---------- Text ----------
Data

Data wrappers and helpers.

Field Meta

This module defines the structure of meta-data that describes the field name, field type, special field attribute, etc. for a field in a dataset.

class nupic.data.field_meta.FieldMetaInfo(name, type, special)

This class acts as a container of meta-data for a single field (column) of a dataset. Each instance of this class has name, type, and special properties.

Examples:

  1. Access a sub-element from an instance of FieldMetaInfo:

    • metainfo.name
    • metainfo.type
    • metainfo.special
  2. Create a single element of FieldMetaInfo from a tuple of name, type, and special:

    e = ('pounds', FieldMetaType.float, FieldMetaSpecial.none)
    m = FieldMetaInfo.createFromFileFieldElement(e)
    
Parameters:
  • name (str) – field name
  • type (str) – one of the values from FieldMetaType
  • special (str) – one of the values from FieldMetaSpecial
Raises:

ValueError – if type or special arg values are invalid

static createFromFileFieldElement(fieldInfoTuple)

Creates a field_meta.FieldMetaInfo instance from a tuple containing name, type, and special.

Parameters:fieldInfoTuple – Must contain name, type, and special
Returns:(FieldMetaInfo) instance
classmethod createListFromFileFieldList(fields)

Creates a FieldMetaInfo list from the a list of tuples. Basically runs createFromFileFieldElement() on each tuple.

Example:

# Create a list of FieldMetaInfo instances from a list of File meta-data
# tuples
el = [("pounds", FieldMetaType.float, FieldMetaSpecial.none),
      ("price", FieldMetaType.float, FieldMetaSpecial.none),
      ("id", FieldMetaType.string, FieldMetaSpecial.sequence),
      ("date", FieldMetaType.datetime, FieldMetaSpecial.timestamp),
     ]
ml = FieldMetaInfo.createListFromFileFieldList(el)
---------- Given data ----------
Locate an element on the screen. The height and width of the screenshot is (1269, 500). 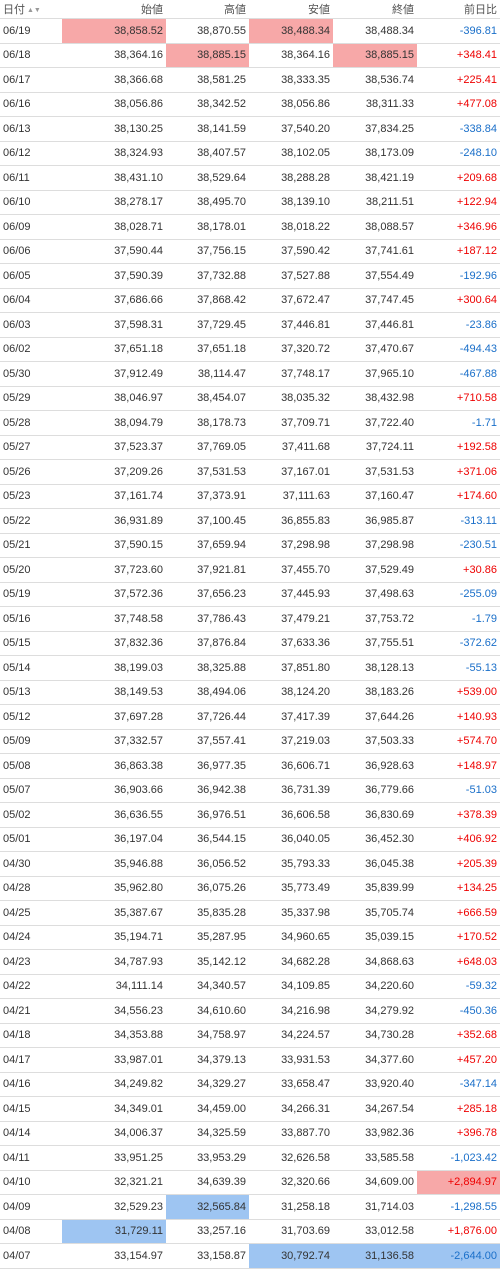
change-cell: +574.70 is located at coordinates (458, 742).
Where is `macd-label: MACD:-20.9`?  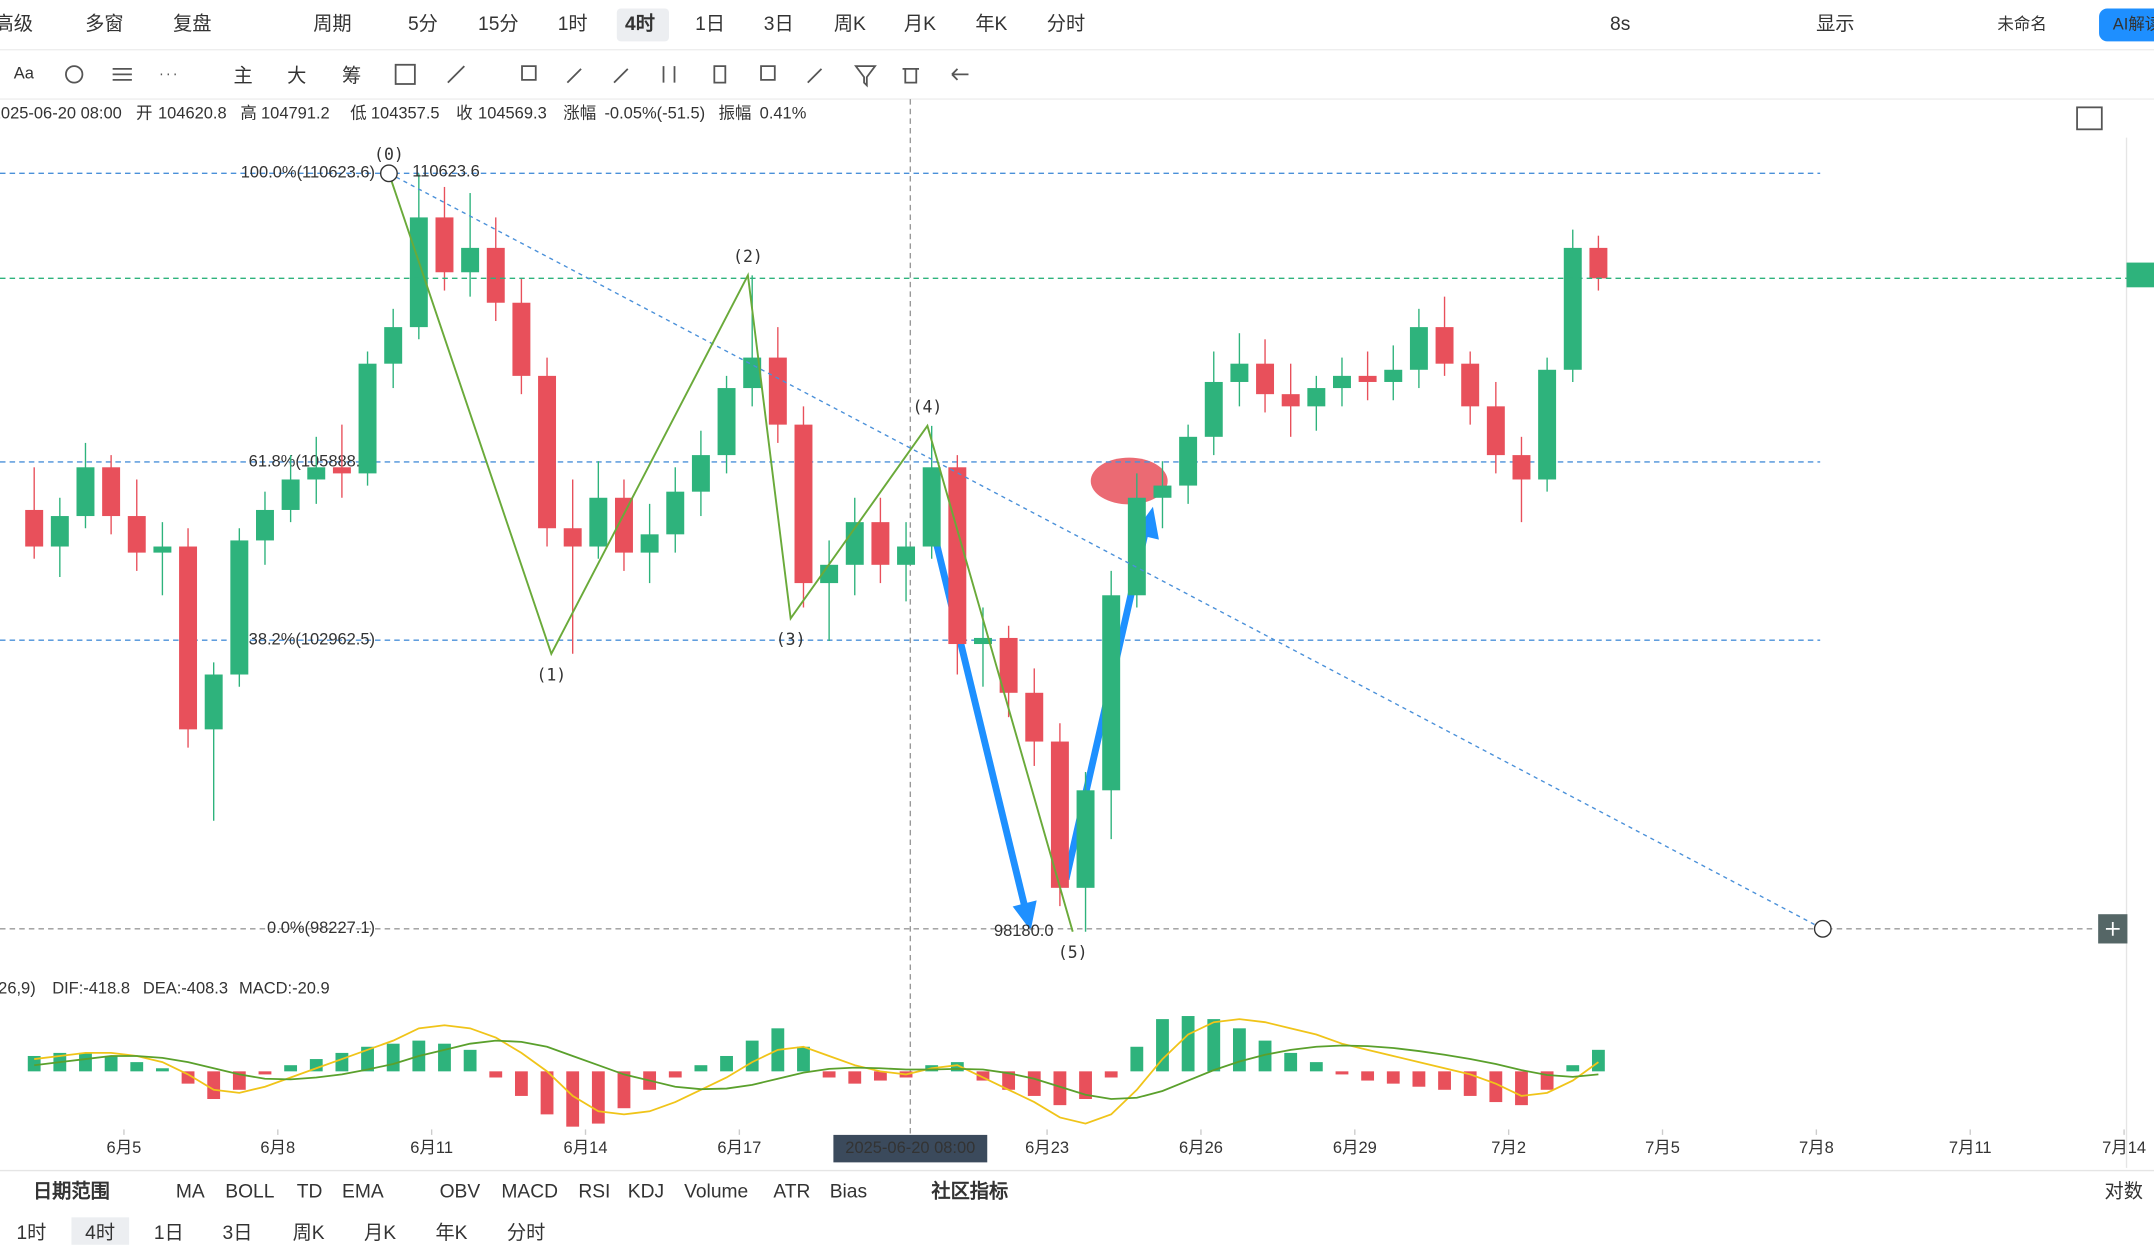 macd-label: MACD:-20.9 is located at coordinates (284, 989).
----------
§ **Tasks to complete**:
a. Translate this sentence from the field meta documentation into Spanish: "This class acts as a container of meta-data for a single field (column) of a dataset."
b. Return the field meta documentation from "1. Access a" to "m = FieldMetaInfo.createFromFileFieldElement(e)", word for word.
These lines have nothing to do with the field meta documentation.

§ **Exercise responses**:
a. Esta clase actúa como contenedor de metadatos para un único campo (columna) de un conjunto de datos.

b.
1. Access a sub-element from an instance of FieldMetaInfo:

    • metainfo.name
    • metainfo.type
    • metainfo.special
  2. Create a single element of FieldMetaInfo from a tuple of name, type, and special:

    e = ('pounds', FieldMetaType.float, FieldMetaSpecial.none)
    m = FieldMetaInfo.createFromFileFieldElement(e)